To be honest, it’s a massive thing from an effectiveness point of view as well at the time an incident happens. How did that play out in terms of – how did you manage to get the no-blame culture on such an incident to make it effective for you?

[0:25:11] ROB ZUBER: Yes. I think, I feel like this is always my advice on culture. It’s like, you can’t build it in a day. That, again, sort of citing other incidents that we have worked on technical incidents, reliability, those sorts of things over the years. It’s been important to us for a long time, and something that we’ve continued to invest in, building that culture, thinking about how we respond. It takes active investment, I would say. As you bring new people in, as the stakes get higher, all those sorts of things. But I think we we’re working off existing experience, and I’ve also spoken about this fairly publicly. But I’ve been fairly involved in reliability over the last year or so myself, just turning my attention to that participating in incidents and that sort of thing.

I think that can go either way. I guess folks can ask other folks that work here, because my opinion is going to be biased, but it can go either way, right? If someone with an executive title is constantly showing up, I think at first, it was a little alarming or intimidating to folks. But you have to show up in the right way and be curious in helping, and offering, like asking good questions. Not the, like, “When am I going to get a status update, but has anyone looked at this?”

One interesting thing about me as an executive, as I’ve been at the company for eight-plus years. And so I have a lot of understanding of legacy systems that not necessarily many people will have. I try to make sure my presence is aligned with that. But as a result, having spent some time dealing with that with folks, and trying to help improve that process, have built relationships with many folks in the organization who respond to these sorts of incidents, who otherwise maybe wouldn’t know who I was right. I mean, that’s my particular role in that.

But modelling blamelessness is a big step in getting other people to act in a blameless way. I think we often talk about it hierarchically, but it’s just as likely for one engineer to say to another, “That’s dumb and you’re dumb.” That’s not a good situation to be in, but it can happen, and it can be equally intimidating as a CTO or someone showing up. I think we’re working off that foundation. What I think was interesting and a little can be nerve-wracking, whatever in this situation is now, you’re publicly stating, “Hey, this is what happened. Here are all the details.” It’s surely possible that someone’s going to look at that and say, “Well, you made this mistake, and this mistake, and this mistake” sort of thing.

But to the point you made earlier, I think that was well received overall, because so many people in our industry are thinking about blameless culture and learning, and focusing on learning. In this particular case, we experience something that others have experienced, others are going to experience, and everyone looked at and said, “Oh, there’s a lot of detail here. How can I learn from this?” That is part of, again, speaking of going and talking to customers. We had a lot of discussion about specifically CI, how do we use the product better, where are you going from a product perspective that’s going to help us.

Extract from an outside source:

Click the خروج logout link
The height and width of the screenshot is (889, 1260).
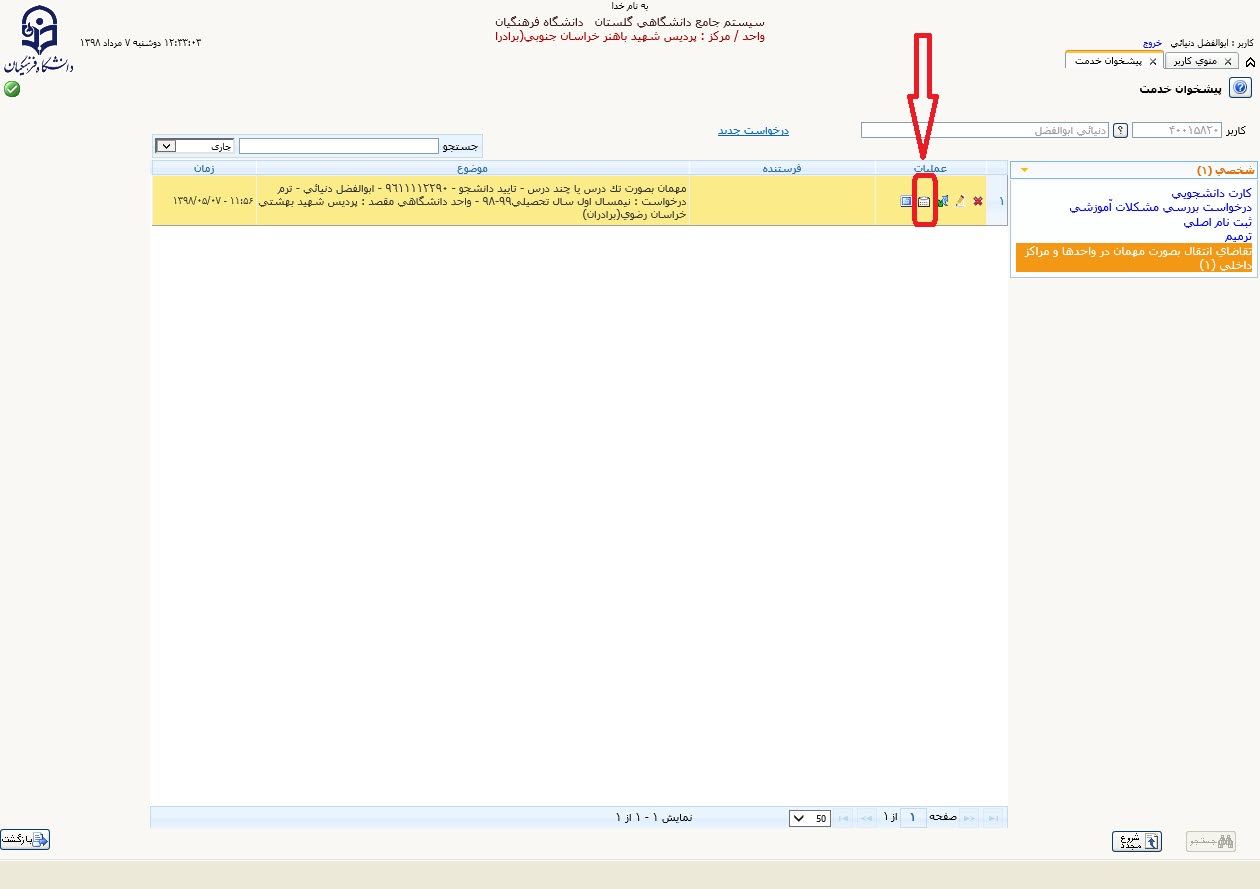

But then, everything back to the malware. How do we train our employees? How do we protect ourselves from a similar situation? Because clearly, this is not one and done, right? I mean, look at the news over the last 60 days. It’s not just us. So everyone is thinking about how do I learn from this, not just about using CircleCI, but about how I protect my organization, how I think about my systems from endpoints to production. to how we manage internal knowledge around tokens, whatever it might be. I think that primarily, the industry received that again, in the way that we hoped, which was like, “We wish that didn’t happen, but it happened. Let’s learn from it and let’s all be better as a result.”

[0:28:58] SIMON MAPLE: Yes. No, absolutely. It’s interesting, but great to kind of dig a little deeper into that. Because I think when we talk about supply chain and components that we need to secure. And of course, production environments, and making sure what you push to production is extremely important. People have a right to put the levels of effort they do into their process, and their workflows to proactively do the best they can at preventing those types of issues. But it does feel like a lot of the time with other aspects of pipeline security components, security things that don’t go to production. It is easy to not spend as much time on these types of areas of our environment. What kind of learnings did you have in that maybe internally at CircleCI or learning from others? What advice would you give to people in this area?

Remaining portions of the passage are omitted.